Note that the high deductible plan does not have to be offered by or paid for by the employer. Individuals could purchase these plans independently. And under current tax law, the employer could reimburse the individual for the coverage on a tax-free basis and could contribute to the individual's HSA. Such individual purchases, reimbursed by the employer, may be especially attractive to small businesses and independent contractors. Much depends on how the consumer-driven health care plan market grows.

Individually Controlled Account for Health Costs

A key element of consumer-driven health care includes a "personal account" under the control of the individual. This account can be used for health care expenses, including copayments, deductibles, health care items, or services not covered by the plan. These accounts can be structured in several ways and go by various names. However, to take full advantage of favorable tax treatment, most of these accounts will fall under one of three legally recognized accounts:
  • health flexible spending arrangement and/or account (health FSAs);
  • health reimbursement arrangements (HRAs); and
  • health savings accounts (HSAs).

Cafeteria Plan Health FSAs

Health FSAs have been popular since the mid-1970s and usually operate as part of a "cafeteria plan," as defined under the federal tax code, and so named because these plans allow an employer to offer employees a selection of various benefits. Health FSAs are funded on a pretax basis by the employer or the employee annually in advance of the coming plan year. Amounts contributed to FSAs also are not subject to FICA taxes, adding another level of savings for both the employer and the employee. The big drawback with FSAs is the "use-it-or-lose-it" rule.
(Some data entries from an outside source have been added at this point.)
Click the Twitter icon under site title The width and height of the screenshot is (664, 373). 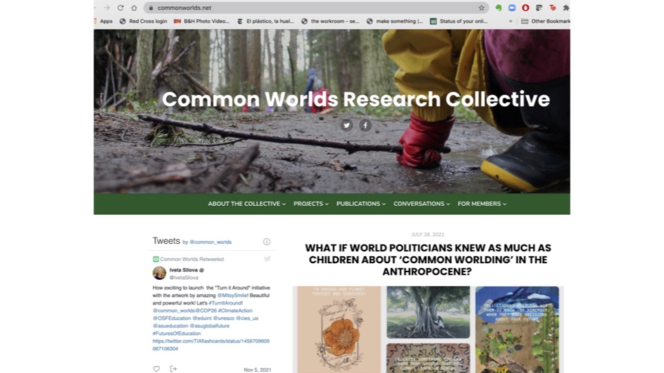click(x=347, y=125)
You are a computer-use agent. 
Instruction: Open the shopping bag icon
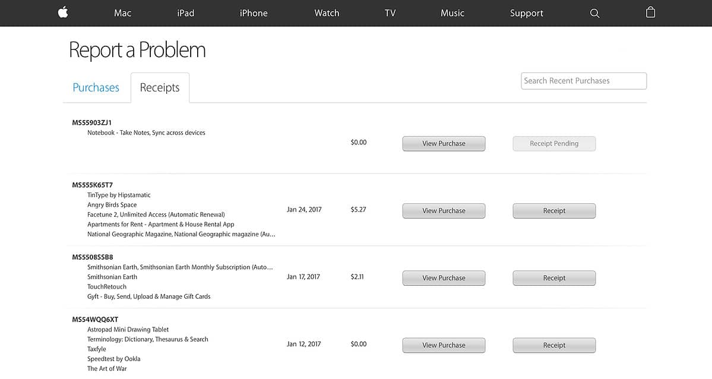coord(650,12)
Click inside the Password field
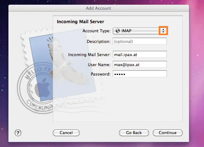 (140, 74)
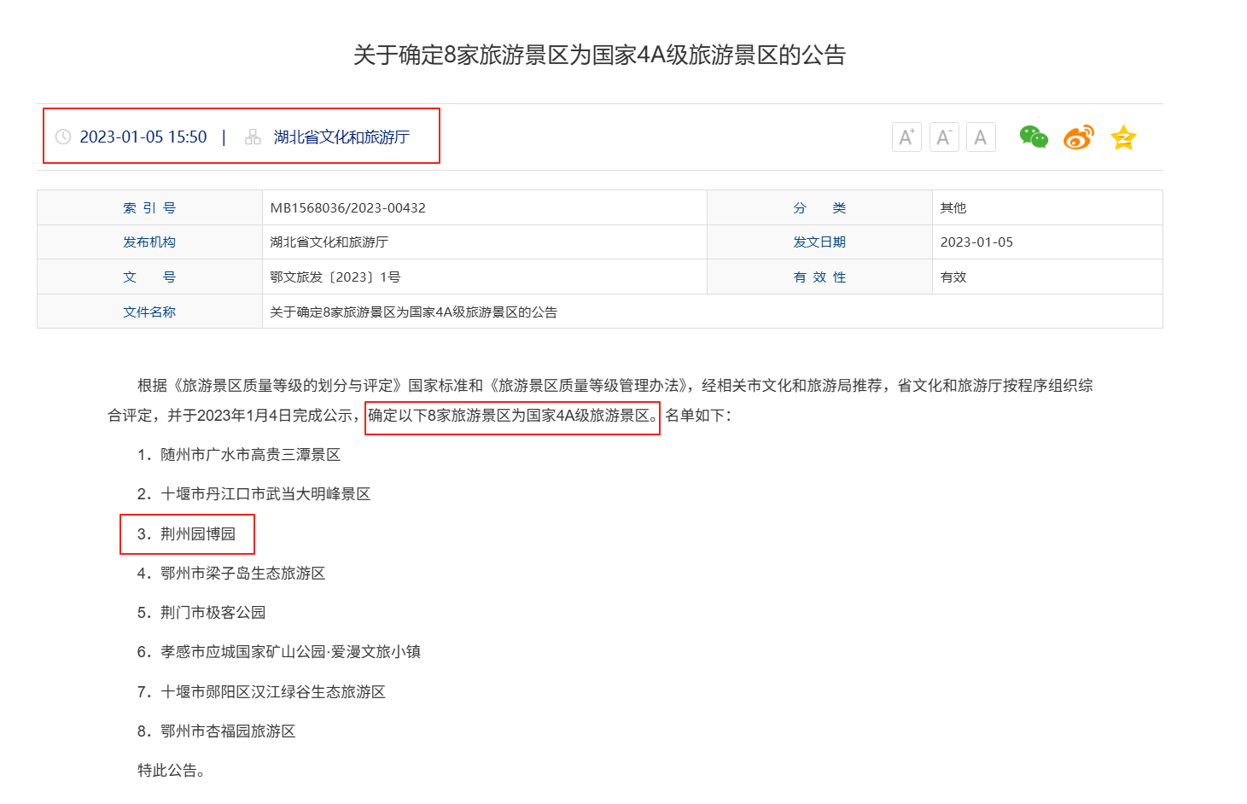The width and height of the screenshot is (1247, 804).
Task: Click the star icon to favorite the article
Action: click(x=1123, y=137)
Health FSAs do not allow unused balances to carry over from year to year. This "use-it-or-lose-it" feature of FSAs has long been recognized—and criticized—as punishing the "thrifty" employee and encouraging unnecessary health care spending.

Health Reimbursement Arrangements

By early 2002, the Internal Revenue Service (IRS) and its parent agency, the U.S. Department of Treasury, were besieged with insurance companies seeking guidance on the tax treatment of a high deductible health insurance product that would be coupled with an annually funded health care account in which the unused balances would be carried over from year to year. These plans and accounts met with a sympathetic view, perhaps because the IRS realized the insurance market was going to offer them with or without IRS guidance. And as health care costs began to escalate again after a few years of relatively modest growth, the accounts seemed to make sense.
The IRS ruled that health reimbursement arrangements (HRAs) funded solely by the employer and permitting unused amounts to be carried over from year to year, would qualify as health benefits exempt from federal income tax. But the IRS specifically prohibited the use of employee contributions, including arrangements that in effect would be financed with employee money.